[Items listed in a dataset]
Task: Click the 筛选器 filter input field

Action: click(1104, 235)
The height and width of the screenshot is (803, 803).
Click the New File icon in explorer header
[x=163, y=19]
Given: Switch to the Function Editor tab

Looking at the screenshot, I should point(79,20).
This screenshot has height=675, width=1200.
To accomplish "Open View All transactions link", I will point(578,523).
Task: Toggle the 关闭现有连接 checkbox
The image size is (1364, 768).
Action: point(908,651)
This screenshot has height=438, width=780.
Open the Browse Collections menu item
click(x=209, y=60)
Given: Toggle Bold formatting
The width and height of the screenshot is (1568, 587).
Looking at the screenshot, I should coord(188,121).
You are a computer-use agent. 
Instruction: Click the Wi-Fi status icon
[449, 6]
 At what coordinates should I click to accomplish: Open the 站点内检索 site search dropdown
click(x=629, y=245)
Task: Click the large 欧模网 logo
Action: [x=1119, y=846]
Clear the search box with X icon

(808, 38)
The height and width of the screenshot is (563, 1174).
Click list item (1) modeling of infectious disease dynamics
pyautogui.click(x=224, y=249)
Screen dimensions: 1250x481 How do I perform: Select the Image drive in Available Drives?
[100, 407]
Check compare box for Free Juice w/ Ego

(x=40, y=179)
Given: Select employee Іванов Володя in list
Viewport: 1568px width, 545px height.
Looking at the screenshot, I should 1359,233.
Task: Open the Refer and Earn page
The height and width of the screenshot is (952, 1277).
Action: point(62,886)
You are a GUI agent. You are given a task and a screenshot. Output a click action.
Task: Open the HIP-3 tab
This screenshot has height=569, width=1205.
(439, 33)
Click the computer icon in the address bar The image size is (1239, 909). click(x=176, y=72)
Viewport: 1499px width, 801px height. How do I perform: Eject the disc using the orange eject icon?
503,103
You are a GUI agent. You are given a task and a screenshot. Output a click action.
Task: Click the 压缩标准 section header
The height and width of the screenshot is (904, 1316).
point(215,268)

[DIRECTIONS FOR THIS TASK] Copy whichever lines of the records above contain the word "Toggle".

[ANSWER SECTION]
Task: Toggle the 关闭现有连接 checkbox
Given: Toggle Bold formatting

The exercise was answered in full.